Recorded data:

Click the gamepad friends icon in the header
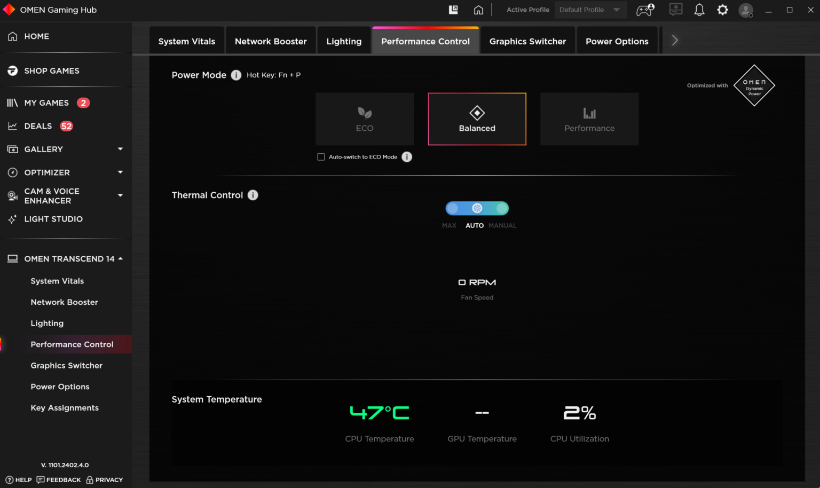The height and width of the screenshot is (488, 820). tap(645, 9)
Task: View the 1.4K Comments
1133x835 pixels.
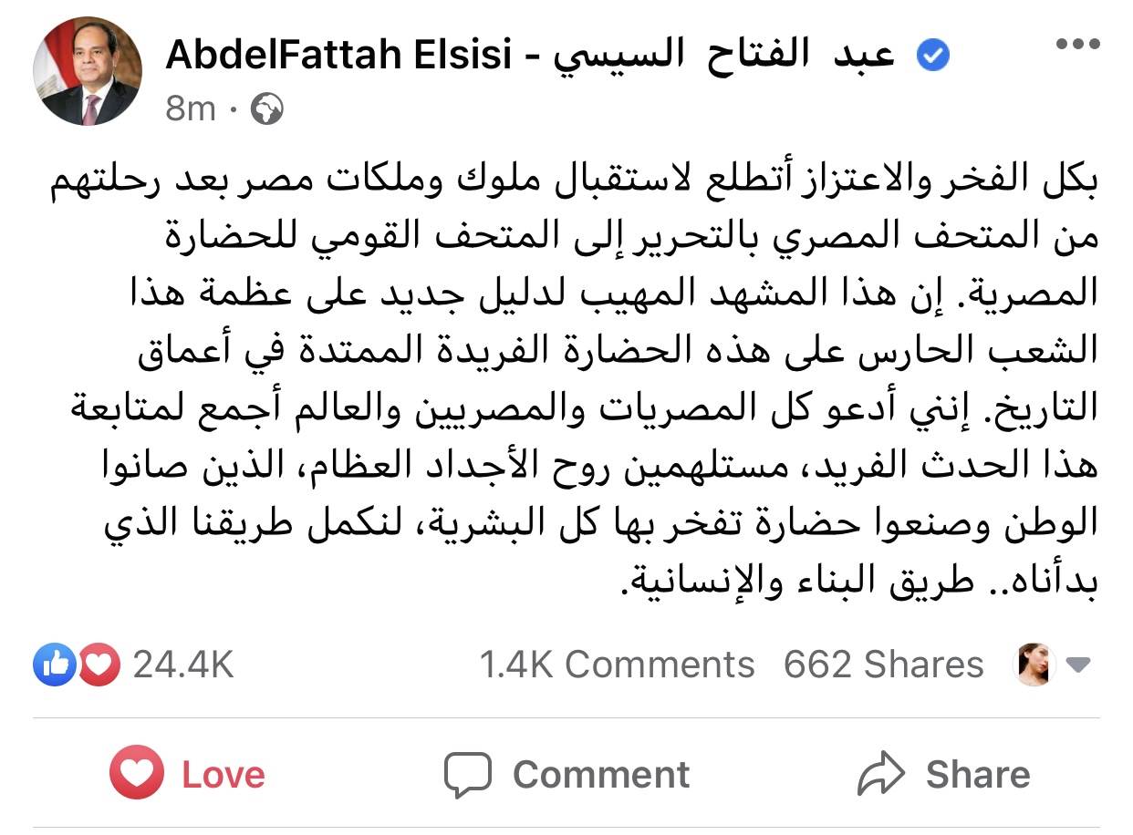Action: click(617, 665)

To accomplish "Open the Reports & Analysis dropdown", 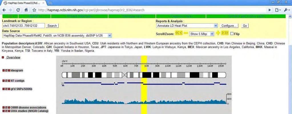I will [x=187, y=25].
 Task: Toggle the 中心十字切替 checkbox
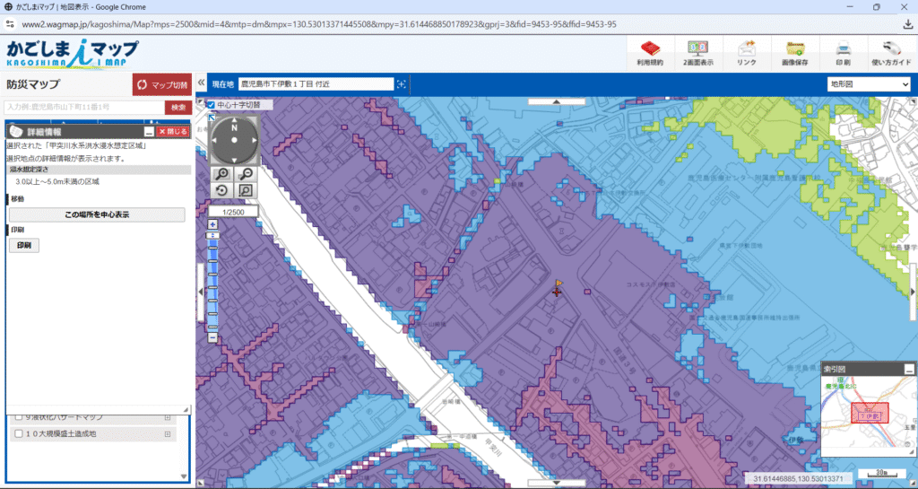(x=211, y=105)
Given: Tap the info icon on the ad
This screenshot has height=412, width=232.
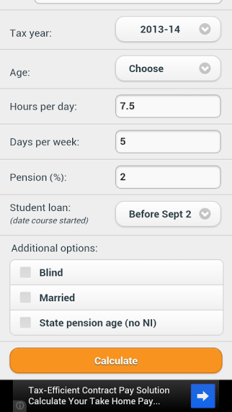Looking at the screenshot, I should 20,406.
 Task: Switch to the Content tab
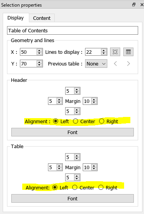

• What is being asked
Exact copy, pictures excluded: print only the lines from the line containing "Task: Toggle the 中心十字切替 checkbox" through the end of the records.

• Solution to this exercise
 Task: Toggle the 中心十字切替 checkbox
(x=211, y=105)
Given: Tap the info icon on the ad
This screenshot has height=412, width=232.
Looking at the screenshot, I should 20,406.
 Task: Switch to the Content tab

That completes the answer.